High Performance Computing (HPC) performs more complex tasks with the application of parallel and distributed algorithms than computing on a single node. And HPC continuously advances in traditional domains of science and engineering. However, the emergence of novel applications calls for the lower latency of the network, which pushed the horizon of edge computing. Today, the diversity of HPC systems is more extensive, and rapid changes in hardware platforms and program environments increasingly challenge the high concurrency exploitation, hybrid resource management, energy efficiency, performance tuning, scalability and fault-tolerance.

We have nine invited papers selected for this special issue based on a peer-review procedure, which cover a few different aspects that relate to energy-efficient designs on FPGA and framework for resource or task scheduling.
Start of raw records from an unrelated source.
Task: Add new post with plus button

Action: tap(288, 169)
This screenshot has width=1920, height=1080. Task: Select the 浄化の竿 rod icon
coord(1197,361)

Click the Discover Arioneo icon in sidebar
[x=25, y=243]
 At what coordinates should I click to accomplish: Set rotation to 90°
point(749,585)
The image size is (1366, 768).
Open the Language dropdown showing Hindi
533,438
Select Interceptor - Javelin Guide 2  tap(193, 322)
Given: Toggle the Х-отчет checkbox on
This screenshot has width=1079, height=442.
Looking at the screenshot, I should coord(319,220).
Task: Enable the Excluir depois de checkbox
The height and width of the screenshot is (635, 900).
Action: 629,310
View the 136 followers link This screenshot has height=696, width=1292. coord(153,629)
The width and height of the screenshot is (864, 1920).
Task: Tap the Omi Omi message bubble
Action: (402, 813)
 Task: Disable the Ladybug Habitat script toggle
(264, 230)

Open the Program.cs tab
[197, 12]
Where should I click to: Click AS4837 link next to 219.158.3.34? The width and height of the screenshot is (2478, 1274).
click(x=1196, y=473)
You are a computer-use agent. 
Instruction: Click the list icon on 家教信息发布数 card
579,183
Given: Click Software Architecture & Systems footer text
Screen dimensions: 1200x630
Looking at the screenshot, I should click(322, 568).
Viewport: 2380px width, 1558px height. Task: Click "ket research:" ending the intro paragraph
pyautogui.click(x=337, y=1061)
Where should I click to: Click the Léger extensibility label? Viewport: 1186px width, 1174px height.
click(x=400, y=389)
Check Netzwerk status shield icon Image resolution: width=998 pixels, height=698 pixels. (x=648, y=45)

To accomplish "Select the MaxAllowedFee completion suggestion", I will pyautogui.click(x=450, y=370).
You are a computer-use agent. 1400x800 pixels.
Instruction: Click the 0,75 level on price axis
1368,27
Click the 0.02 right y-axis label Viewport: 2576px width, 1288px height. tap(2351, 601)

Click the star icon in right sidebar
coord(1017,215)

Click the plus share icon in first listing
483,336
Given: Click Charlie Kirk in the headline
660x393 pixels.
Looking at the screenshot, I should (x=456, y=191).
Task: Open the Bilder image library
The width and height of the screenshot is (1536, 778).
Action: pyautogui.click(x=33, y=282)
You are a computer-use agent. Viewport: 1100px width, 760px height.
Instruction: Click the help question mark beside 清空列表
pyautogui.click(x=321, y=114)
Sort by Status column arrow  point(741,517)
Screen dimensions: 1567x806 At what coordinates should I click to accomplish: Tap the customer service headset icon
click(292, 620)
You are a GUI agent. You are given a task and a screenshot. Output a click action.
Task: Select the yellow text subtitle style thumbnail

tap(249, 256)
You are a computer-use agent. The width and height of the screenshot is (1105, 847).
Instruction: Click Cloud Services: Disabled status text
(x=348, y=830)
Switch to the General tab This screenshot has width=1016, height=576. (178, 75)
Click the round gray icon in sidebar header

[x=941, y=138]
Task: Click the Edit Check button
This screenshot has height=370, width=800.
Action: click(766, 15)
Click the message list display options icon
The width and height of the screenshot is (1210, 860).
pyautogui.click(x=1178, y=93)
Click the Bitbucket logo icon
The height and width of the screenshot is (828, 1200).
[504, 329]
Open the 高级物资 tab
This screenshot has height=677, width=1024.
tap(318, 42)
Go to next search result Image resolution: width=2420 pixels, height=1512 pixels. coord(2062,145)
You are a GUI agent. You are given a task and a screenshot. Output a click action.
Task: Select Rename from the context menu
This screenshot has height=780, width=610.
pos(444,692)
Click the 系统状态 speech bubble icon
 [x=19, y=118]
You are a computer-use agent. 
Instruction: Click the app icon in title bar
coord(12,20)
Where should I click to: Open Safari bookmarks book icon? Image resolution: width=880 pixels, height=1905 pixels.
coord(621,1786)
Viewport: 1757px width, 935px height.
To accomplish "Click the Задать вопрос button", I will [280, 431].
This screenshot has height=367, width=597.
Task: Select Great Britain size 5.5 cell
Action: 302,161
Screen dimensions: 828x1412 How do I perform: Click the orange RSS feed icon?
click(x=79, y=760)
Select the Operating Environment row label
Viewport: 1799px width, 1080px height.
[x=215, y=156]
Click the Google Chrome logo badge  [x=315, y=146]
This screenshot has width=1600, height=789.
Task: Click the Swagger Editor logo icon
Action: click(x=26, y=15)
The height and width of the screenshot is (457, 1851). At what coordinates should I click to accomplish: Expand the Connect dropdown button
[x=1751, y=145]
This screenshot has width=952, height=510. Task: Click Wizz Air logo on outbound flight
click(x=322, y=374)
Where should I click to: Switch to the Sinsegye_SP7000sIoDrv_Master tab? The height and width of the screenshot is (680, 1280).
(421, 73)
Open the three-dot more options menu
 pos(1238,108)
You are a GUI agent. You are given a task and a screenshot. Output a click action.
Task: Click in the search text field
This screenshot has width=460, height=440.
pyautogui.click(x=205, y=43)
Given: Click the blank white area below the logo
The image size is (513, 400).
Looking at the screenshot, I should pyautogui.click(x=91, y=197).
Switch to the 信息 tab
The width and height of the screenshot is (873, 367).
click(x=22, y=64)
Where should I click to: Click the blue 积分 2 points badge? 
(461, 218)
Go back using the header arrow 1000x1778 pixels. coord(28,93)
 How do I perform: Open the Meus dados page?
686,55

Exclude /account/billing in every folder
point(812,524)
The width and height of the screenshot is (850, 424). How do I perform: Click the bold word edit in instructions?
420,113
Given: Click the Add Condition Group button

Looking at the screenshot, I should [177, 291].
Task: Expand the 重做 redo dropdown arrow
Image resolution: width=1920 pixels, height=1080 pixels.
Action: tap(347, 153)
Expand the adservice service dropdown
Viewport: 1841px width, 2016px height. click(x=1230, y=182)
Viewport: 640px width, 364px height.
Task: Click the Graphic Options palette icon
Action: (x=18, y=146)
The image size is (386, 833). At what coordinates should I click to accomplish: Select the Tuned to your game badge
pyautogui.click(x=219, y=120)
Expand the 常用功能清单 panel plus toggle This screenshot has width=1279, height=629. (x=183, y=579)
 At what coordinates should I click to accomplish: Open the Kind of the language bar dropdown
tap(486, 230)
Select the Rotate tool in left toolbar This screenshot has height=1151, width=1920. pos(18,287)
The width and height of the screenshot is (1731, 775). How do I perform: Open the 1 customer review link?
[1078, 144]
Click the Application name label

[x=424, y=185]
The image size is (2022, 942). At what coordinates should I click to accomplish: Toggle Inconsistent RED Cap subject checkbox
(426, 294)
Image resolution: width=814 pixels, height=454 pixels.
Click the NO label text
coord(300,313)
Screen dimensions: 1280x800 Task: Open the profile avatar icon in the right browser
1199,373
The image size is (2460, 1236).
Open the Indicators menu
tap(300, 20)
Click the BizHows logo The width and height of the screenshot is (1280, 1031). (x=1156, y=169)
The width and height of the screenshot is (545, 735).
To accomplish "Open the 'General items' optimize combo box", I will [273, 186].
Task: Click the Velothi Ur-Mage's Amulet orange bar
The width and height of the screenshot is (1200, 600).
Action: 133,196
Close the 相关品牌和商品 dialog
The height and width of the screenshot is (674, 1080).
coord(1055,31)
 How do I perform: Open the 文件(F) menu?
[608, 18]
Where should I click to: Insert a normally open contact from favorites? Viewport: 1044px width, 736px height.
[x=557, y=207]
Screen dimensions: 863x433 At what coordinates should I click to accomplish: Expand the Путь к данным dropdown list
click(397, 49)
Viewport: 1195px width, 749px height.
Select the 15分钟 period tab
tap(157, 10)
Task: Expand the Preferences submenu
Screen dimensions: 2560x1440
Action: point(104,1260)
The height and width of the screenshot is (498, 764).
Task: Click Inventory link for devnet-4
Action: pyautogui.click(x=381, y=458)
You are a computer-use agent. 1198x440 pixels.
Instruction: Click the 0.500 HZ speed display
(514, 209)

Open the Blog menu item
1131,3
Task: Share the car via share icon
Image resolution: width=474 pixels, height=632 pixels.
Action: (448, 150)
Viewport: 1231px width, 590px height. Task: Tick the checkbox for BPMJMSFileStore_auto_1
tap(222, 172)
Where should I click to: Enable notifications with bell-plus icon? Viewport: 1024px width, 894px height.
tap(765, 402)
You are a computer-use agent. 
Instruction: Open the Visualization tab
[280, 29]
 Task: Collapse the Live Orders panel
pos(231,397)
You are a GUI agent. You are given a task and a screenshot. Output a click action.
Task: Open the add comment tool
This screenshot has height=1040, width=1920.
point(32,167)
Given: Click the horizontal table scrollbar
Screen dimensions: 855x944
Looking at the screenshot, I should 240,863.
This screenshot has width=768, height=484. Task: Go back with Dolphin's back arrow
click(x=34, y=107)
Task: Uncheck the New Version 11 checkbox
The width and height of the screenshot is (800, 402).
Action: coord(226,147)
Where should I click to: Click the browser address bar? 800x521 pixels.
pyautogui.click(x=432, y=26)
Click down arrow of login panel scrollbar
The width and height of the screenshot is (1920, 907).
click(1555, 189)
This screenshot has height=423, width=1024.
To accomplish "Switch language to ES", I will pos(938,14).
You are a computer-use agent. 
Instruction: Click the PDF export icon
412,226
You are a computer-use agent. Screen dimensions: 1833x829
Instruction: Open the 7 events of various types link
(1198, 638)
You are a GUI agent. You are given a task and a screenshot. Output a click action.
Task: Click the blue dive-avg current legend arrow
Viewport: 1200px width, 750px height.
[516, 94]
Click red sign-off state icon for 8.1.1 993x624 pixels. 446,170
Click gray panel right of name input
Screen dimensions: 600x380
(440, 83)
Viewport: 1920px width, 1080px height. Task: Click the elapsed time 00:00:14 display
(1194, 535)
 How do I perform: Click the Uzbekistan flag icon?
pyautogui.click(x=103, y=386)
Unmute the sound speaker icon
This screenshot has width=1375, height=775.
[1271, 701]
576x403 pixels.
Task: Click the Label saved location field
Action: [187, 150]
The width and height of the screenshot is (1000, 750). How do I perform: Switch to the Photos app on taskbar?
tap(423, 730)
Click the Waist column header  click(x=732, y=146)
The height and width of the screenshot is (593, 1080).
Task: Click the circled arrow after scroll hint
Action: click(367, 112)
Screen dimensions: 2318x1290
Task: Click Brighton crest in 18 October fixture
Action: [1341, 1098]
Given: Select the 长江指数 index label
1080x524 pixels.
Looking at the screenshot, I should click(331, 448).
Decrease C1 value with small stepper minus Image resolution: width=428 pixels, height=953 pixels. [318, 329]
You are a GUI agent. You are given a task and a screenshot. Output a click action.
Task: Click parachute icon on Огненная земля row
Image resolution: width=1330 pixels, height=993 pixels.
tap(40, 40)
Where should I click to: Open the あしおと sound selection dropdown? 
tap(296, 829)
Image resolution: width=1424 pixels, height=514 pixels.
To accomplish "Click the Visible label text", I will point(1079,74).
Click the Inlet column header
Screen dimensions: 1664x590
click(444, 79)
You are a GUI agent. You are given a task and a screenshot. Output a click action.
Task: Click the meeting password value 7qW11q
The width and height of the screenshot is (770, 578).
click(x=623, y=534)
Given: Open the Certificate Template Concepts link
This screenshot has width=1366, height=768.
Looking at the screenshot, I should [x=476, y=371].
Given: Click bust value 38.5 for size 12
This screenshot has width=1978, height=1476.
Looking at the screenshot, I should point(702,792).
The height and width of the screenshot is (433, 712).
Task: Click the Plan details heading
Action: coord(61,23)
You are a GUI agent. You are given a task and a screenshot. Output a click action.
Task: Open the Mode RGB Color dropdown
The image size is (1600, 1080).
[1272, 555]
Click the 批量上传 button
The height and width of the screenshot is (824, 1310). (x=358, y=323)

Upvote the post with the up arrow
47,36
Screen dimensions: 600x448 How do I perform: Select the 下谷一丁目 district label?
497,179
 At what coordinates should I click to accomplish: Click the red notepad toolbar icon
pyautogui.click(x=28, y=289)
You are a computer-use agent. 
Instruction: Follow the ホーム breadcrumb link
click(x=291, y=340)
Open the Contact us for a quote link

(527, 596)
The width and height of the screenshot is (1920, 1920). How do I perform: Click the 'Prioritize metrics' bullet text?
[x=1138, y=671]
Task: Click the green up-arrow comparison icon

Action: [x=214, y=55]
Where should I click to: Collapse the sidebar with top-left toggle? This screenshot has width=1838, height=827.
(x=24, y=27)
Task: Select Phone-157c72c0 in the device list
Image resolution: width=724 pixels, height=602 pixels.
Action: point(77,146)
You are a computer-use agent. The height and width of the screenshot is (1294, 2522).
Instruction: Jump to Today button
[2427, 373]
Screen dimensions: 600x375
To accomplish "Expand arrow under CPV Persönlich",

The first part of the special issue focuses on the energy-efficient circuit designs. We have two papers to implement the neural network accelerators on FPGA, and three papers that discuss run-time reconfigurable physical unclonable function unit, security verification resources allocation framework, and reliability estimation of gate-level approximate arithmetic circuits, which aim to achieve high energy and resource efficiency.

  • The paper written by Dong Wen et al. proposes an energy-efficient convolutional neural network (CNN) accelerator for speech classification based on FPGA and quantization. The accelerator not only owns high power-efficiency but also provides reliable speech classification performance, higher throughput and better time-delay overhead. Related methods on quantization scheme and layer-by-layer hardware pipeline design are also presented, and comparison between the proposed architecture and high-performance CPU and other specific accelerators shows its performance superiority to existing hardware platforms.

  • The paper written by Zhe Han et al. proposed a scalable fully pipelined binarized neural networks (BNN) architecture, which targeted on maximizing throughput and keeping energy and resource efficiency in large FPGA. It utilized the resource with sharing on-chip memory and balancing the computation resources and achieved excellent performance by exploiting multi-levels parallelism and balancing pipeline stages. The evaluation on Xilinx Ultra-Scale XCKU115 shows that the proposed architecture achieves 2.24 × –11.24 × performance and 2.43 × –11.79 × resource efficiency improvement compared with other BNN accelerators.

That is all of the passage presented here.